Scottish businessman (born 1959)

Kenneth W. MacDonald (born 21 February 1959) is a Scottish businessman, best known for his work within the Scottish tartan industry as owner of Houston Traditional Kiltmakers, Paisley. He currently serves as a Vice Chairman of the Scottish Tartans Authority and Deacon of the Incorporation of Weavers of Glasgow.

==Early life==

Ken MacDonald was born on 21 February 1959 in Paisley to Hugh Lawson MacDonald and Eileen Douglas MacDonald (née Houston). MacDonald was educated at Dardenne Preparatory School, Kilmacolm and then Keil School, Dumbarton before, at the age of 16, joining the family business Wm Houston Gentlemen’s Outfitters now known as Houston Traditional Kiltmakers in Paisley, Scotland. Houston Kiltmakers are world-renowned as a leading authority of all Scottish highland wear and etiquette.

==Business career==
W M Houston Gentlemen’s Outfitters was founded in 1909 by Mr William Houston of Paisley, the grandfather of Ken.
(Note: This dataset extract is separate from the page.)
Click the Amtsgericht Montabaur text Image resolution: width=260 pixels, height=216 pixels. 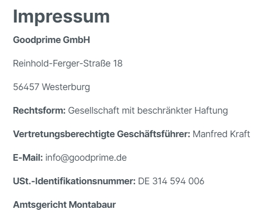coord(65,205)
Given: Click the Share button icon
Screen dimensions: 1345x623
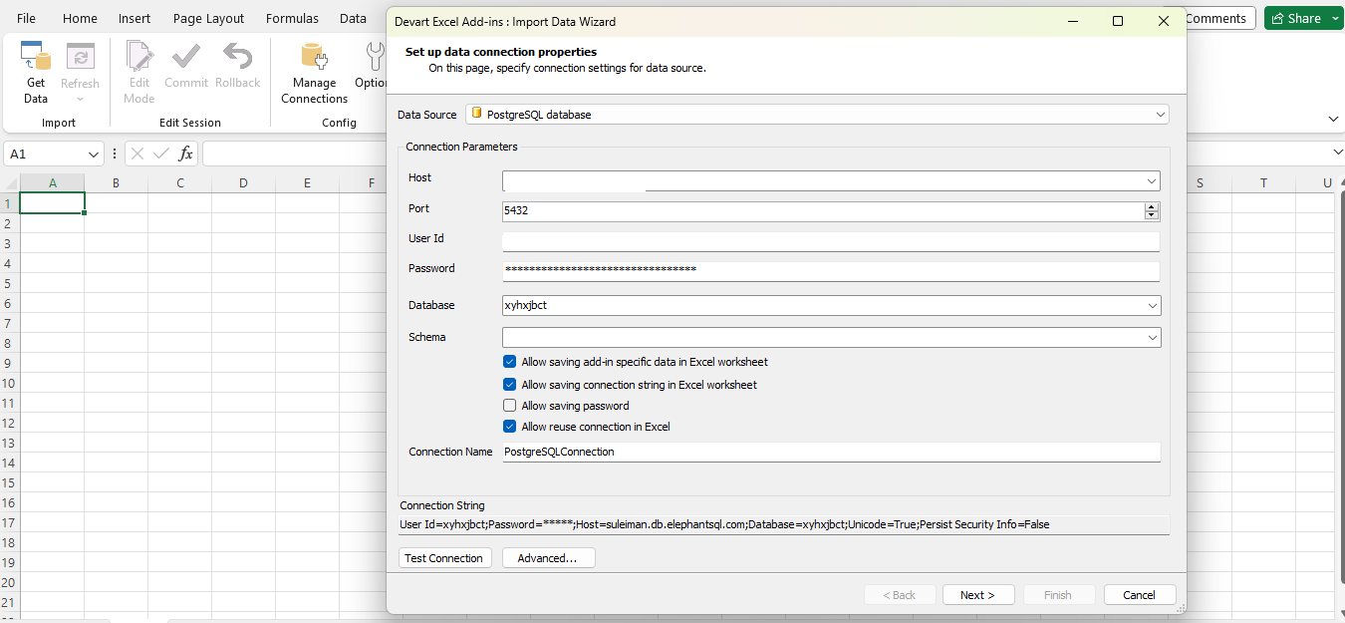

The business was originally purchased by the Houston family in 1924 with only 2 shillings and sixpence in the till. The Shop operated for over 50 years as a traditional gentlemen’s outfitter, providing gentlemen of the day with pinstripe suits and bowler hats. Since then, the Houston and then MacDonald families have evolved and grown the business in Paisley, where the business is located.

After entering the family business, in 1975, MacDonald built up its reputation as a leading retailer of quality menswear. In 1986 he became Scottish Chairman of the Menswear Association of Britain, In 1988 he was responsible for designing the Glasgow Garden Festival staff uniform and retailed on the festival site. MacDonald later incorporated the uniform colours of grey, yellow and red into the Glasgow's Miles Better tartan. Kilts in this tartan were made for Prince William and Prince Harry and presented by him to Charles, Prince of Wales.

Other noted tartans designed by MacDonald include the Bute Heather tartan collection which was registered with the Scottish Register of Tartans in 2004. The range includes the variations on Bute Heather colours, all woven on the Isle of Bute.

MacDonald famously designed the American National Tartan which was presented to George W. Bush from the people of Scotland to the people of America to commemorate Tartan day.

Aside from his role in the highland wear industry, MacDonald is a Director of Paisley First (Business Improvement District), and past member of the Paisley Vision Board whose remit was to lead the regeneration of Paisley town centre. He is serving his second term as Deacon of the Incorporation of Weavers Glasgow, a role which he took up in November 2014

Today Ken MacDonald runs the business, the 3rd generation of the MacDonald family to operate the business. Houston’s handmade kilts are all produced in Scotland and shipped around the world to the USA, Japan, Indian and Australia as well as servicing the domestic market in Scotland, the UK and Europe.